There is no data offered in Sen. Baucus’ white paper which supports the contention that such an outcome is achievable, whereas common sense and plenty of independent research indicate that it is not. The problem with the buy-in option is that, because it is voluntary, it is vulnerable to serious adverse selection. If the premiums are set to cover full costs, the only people who will want to sign up are those with chronic and expensive health problems who can’t get affordable coverage anywhere else. Covering costs for a high-risk population would require very high premiums. The relatively healthy would find it less expensive to get coverage elsewhere and so would not jump in.
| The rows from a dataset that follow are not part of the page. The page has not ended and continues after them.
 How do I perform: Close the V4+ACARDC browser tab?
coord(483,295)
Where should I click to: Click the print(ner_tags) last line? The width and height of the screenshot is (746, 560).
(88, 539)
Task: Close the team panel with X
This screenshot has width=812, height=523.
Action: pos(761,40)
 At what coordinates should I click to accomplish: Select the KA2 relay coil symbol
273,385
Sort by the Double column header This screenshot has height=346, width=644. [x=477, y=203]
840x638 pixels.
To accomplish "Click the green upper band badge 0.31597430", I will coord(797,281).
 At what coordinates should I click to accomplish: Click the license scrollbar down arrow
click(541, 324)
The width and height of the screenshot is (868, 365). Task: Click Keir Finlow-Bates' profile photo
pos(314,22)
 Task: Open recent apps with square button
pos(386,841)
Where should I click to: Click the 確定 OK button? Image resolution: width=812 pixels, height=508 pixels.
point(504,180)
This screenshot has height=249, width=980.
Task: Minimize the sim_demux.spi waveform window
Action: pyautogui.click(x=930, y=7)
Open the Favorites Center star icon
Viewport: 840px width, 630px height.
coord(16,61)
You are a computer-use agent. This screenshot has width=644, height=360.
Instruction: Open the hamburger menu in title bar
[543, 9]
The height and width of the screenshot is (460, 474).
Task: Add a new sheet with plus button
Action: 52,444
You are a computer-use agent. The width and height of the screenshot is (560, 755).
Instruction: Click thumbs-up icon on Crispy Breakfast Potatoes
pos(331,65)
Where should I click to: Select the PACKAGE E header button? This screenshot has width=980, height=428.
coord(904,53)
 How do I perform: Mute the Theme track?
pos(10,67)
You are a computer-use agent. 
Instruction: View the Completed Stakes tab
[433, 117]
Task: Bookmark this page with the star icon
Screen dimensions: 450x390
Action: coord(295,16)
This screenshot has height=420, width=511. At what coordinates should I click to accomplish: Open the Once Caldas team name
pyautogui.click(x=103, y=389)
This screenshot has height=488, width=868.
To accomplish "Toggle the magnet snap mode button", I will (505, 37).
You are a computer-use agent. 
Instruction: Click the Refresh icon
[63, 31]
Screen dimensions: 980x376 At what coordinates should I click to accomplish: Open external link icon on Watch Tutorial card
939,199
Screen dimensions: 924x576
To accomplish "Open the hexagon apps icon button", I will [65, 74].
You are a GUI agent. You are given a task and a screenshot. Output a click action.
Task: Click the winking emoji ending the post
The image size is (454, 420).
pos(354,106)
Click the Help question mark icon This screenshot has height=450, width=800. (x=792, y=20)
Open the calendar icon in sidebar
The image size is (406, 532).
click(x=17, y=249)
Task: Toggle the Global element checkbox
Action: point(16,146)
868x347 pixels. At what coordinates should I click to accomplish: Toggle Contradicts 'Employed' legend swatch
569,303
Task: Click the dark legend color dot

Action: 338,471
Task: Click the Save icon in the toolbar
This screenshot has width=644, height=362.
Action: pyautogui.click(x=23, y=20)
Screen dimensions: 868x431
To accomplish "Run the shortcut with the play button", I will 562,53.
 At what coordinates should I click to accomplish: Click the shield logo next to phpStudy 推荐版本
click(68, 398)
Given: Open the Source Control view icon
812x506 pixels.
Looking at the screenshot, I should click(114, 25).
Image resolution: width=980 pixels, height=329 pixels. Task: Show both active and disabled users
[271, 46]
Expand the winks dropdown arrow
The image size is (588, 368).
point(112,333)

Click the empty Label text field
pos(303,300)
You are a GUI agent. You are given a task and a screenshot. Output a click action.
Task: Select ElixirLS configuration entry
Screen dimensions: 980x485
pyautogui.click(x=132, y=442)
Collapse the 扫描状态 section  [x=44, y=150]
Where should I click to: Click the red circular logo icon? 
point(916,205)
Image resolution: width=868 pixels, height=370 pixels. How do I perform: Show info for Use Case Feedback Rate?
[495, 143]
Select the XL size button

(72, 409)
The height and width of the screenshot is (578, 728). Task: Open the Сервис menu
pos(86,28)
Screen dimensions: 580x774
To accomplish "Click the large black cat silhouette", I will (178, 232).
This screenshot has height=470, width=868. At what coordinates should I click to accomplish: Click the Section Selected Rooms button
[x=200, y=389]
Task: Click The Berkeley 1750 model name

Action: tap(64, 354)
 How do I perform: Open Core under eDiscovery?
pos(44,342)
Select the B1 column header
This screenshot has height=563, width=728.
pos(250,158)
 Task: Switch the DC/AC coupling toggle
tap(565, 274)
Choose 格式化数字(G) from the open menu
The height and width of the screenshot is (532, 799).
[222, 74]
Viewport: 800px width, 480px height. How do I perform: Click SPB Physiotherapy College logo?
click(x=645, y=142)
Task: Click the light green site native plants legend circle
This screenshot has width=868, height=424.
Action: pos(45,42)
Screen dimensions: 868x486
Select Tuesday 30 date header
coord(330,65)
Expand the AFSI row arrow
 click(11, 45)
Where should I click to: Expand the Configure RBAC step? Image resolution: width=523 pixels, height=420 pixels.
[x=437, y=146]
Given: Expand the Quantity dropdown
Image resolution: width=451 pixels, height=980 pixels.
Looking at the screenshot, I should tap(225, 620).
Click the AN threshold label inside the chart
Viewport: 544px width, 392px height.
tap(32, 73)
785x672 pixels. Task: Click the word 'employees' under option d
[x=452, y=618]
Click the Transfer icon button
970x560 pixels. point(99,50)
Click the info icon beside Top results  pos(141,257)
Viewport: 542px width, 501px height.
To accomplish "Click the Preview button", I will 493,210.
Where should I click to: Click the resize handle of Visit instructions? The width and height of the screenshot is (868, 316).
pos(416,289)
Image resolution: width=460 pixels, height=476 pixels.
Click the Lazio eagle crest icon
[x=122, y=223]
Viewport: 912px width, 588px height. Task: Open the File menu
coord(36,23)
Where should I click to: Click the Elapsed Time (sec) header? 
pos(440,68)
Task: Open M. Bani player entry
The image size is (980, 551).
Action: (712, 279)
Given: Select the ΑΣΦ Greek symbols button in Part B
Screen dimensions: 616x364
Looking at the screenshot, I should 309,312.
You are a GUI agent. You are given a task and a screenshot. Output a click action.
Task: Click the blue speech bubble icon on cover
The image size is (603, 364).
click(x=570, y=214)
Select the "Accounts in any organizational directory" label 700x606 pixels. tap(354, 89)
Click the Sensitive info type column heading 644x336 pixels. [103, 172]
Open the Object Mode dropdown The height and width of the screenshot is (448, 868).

If, on the other hand, the buy-in were subsidized to make it less expensive for those who have expensive health needs, there would be a stampede of people leaving private coverage to take advantage of a new public insurance subsidy. The Census Bureau reports that there were 33 million people age 55 to 64 in 2007. Providing subsidized coverage for this pre-Medicare population would be very expensive indeed. The difficulty of designing a workable, inexpensive buy-in has been well documented by others, including Urban Institute researchers in this analysis from 2002.
Of course, it may be that Sen. Baucus wants to start with the proposition that such an option will be budget-neutral and then get dragged by interest group pressure toward the more expensive alternative. Certainly, there are many businesses which would like nothing more than to dump their early retiree health care obligations onto the federal government. A Medicare buy-in, if subsidized and therefore attractive to the healthy as well as the sick, would provide them with the opportunity to do so.